**Text for analysis**
The workaround is to manually add this to your system's trust list as described by @Andre_Fischer  :

https://community.sap.com/t5/technology-q-a/how-to-overcome-an-http-error-421-occured-ssl-handshake-... 

Sorry for the inconvenience!

Best, Christoph

rmnachi_kx
Explorer
0 Kudos

Hello @christoph_pohl 

First - Thank you for the wonderful step by step blog 🙂 

I tried to replicate this using GitHub and BitBucket. With both the option - my clone failed at "Step 9: Saving User Credentials". 

I tried with Bit Bucket first and thought the problem may be with some access at Bit Bucket level, however I see the same error message and roll back for Git Hub as well while cloning.

The error messages are not helping much. Looks like authentication successful, local repository, software component, structure package creations are successful. After that, a step of saving credential is failing &  roll back happens. I understand somewhere SAP is trying to store credential but not sure where. 

Execution logs of clone failure

rmnachi_kx_0-1712580238035.png

 

 

ivanrodrigo
Discoverer
0 Kudos

Hi @rmnachi_kx @christoph_pohl 

Today i had the same problem you mentioned. Looking, i think it may be because the Credential Store instance is not configured in the subaccount. It's the only thing I can think of.

Do you have the credential store configured?

Greetings and thanks

 

rmnachi_kx
Explorer
0 Kudos

Hello @ivanrodrigo ,

Yes - I have configured right after getting the error. However, its of no use. I'm still stuck in this space and no other documentation available anywhere to the best of my knowledge. Please update if you find any solution. 

@christoph_pohl : Is there any new change happened and do we need to add any other step like configure / save credentials elsewhere ? I'm not sure why this is failing with "Saving Credentials failed". Any further help on this is highly appreciated. 

ivanrodrigo
Discoverer
0 Kudos

Hi,

Well, I haven't found it. In the end we will do it through gCTS to deploy between subaccounts. And I will use abapgit for backup and for other types of deployments.

I was also not convinced that the repository had to be public. We are developing a product and need something private.

Anything I find out I'll tell you.

**Information**
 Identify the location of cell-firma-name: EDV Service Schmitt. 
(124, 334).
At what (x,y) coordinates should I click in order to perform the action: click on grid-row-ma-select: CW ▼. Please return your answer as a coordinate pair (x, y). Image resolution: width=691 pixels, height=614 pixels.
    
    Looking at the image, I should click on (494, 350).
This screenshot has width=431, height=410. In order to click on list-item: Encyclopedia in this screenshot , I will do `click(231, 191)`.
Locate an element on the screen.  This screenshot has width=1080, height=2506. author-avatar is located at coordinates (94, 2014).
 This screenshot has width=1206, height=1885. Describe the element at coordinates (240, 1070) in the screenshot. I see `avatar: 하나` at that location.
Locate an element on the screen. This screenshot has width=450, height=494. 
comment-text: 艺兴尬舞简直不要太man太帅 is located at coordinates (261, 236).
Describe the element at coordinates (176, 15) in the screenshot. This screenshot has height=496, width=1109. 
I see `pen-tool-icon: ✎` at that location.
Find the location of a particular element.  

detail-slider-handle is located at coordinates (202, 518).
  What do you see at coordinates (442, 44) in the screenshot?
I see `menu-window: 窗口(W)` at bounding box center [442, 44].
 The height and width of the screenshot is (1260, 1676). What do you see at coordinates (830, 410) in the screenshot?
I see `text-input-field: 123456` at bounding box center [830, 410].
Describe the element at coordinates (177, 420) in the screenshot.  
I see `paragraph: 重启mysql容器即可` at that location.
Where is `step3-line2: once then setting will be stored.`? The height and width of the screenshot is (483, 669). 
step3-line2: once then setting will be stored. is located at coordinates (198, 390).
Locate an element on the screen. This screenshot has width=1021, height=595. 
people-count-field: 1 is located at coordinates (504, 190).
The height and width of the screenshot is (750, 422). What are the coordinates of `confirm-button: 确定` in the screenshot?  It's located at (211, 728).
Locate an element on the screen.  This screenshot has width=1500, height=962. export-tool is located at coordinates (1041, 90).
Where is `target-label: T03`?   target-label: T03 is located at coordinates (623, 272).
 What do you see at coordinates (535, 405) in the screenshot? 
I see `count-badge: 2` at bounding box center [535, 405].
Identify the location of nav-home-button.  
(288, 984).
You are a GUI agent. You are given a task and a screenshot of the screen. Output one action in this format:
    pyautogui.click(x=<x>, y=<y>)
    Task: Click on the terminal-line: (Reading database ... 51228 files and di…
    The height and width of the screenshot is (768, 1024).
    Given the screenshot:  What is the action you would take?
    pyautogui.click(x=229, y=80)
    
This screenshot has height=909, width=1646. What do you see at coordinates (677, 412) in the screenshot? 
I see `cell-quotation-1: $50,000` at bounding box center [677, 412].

**The task**
Rewrite the stretch of the forum thread from "Do you have" through "find any solution.", changing "documentation" to "guidance".

**Completed exercise**
Do you have the credential store configured?

Greetings and thanks

 

rmnachi_kx
Explorer
0 Kudos

Hello @ivanrodrigo ,

Yes - I have configured right after getting the error. However, its of no use. I'm still stuck in this space and no other guidance available anywhere to the best of my knowledge. Please update if you find any solution.